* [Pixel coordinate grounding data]
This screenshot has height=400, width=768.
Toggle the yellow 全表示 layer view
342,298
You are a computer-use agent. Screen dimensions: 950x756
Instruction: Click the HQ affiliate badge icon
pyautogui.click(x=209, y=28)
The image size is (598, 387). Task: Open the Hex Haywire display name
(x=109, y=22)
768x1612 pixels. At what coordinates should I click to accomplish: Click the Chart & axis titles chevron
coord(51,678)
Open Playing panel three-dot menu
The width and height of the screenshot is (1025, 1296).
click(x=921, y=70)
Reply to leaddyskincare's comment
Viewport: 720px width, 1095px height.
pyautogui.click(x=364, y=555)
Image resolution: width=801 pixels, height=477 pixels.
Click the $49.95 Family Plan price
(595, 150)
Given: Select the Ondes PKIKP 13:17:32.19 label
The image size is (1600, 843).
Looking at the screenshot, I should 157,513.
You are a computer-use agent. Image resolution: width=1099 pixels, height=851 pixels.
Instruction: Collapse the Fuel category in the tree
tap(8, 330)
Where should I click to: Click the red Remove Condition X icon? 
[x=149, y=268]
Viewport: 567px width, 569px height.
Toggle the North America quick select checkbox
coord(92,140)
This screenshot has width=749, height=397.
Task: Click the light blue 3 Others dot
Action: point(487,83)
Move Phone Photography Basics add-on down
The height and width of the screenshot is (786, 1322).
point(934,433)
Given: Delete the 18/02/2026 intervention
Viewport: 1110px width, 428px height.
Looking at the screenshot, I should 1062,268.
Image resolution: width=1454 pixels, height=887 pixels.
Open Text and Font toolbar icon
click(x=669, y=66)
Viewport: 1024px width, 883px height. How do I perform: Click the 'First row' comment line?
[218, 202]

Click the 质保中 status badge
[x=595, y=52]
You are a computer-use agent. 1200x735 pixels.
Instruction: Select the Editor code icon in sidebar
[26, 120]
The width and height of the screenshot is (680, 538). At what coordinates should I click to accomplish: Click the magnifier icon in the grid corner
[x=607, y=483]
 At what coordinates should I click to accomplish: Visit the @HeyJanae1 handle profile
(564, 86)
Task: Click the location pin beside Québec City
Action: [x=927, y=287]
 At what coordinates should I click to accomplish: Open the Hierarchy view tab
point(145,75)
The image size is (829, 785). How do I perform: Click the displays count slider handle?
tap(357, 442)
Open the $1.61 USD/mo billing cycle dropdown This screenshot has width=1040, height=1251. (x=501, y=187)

* [Instructions to follow] Write each entry out again, exactly as it reads above.

* [Written response]
This screenshot has height=400, width=768.
Toggle the yellow 全表示 layer view
342,298
You are a computer-use agent. Screen dimensions: 950x756
Instruction: Click the HQ affiliate badge icon
pyautogui.click(x=209, y=28)
The image size is (598, 387). Task: Open the Hex Haywire display name
(x=109, y=22)
768x1612 pixels. At what coordinates should I click to accomplish: Click the Chart & axis titles chevron
coord(51,678)
Open Playing panel three-dot menu
The width and height of the screenshot is (1025, 1296).
click(x=921, y=70)
Reply to leaddyskincare's comment
Viewport: 720px width, 1095px height.
pyautogui.click(x=364, y=555)
Image resolution: width=801 pixels, height=477 pixels.
Click the $49.95 Family Plan price
(595, 150)
Given: Select the Ondes PKIKP 13:17:32.19 label
The image size is (1600, 843).
Looking at the screenshot, I should 157,513.
You are a computer-use agent. Image resolution: width=1099 pixels, height=851 pixels.
Instruction: Collapse the Fuel category in the tree
tap(8, 330)
Where should I click to: Click the red Remove Condition X icon? 
[x=149, y=268]
Viewport: 567px width, 569px height.
Toggle the North America quick select checkbox
coord(92,140)
This screenshot has width=749, height=397.
Task: Click the light blue 3 Others dot
Action: point(487,83)
Move Phone Photography Basics add-on down
The height and width of the screenshot is (786, 1322).
point(934,433)
Given: Delete the 18/02/2026 intervention
Viewport: 1110px width, 428px height.
Looking at the screenshot, I should 1062,268.
Image resolution: width=1454 pixels, height=887 pixels.
Open Text and Font toolbar icon
click(x=669, y=66)
Viewport: 1024px width, 883px height. How do I perform: Click the 'First row' comment line?
[218, 202]

Click the 质保中 status badge
[x=595, y=52]
You are a computer-use agent. 1200x735 pixels.
Instruction: Select the Editor code icon in sidebar
[26, 120]
The width and height of the screenshot is (680, 538). At what coordinates should I click to accomplish: Click the magnifier icon in the grid corner
[x=607, y=483]
 At what coordinates should I click to accomplish: Visit the @HeyJanae1 handle profile
(564, 86)
Task: Click the location pin beside Québec City
Action: [x=927, y=287]
 At what coordinates should I click to accomplish: Open the Hierarchy view tab
point(145,75)
The image size is (829, 785). How do I perform: Click the displays count slider handle?
tap(357, 442)
Open the $1.61 USD/mo billing cycle dropdown This screenshot has width=1040, height=1251. (x=501, y=187)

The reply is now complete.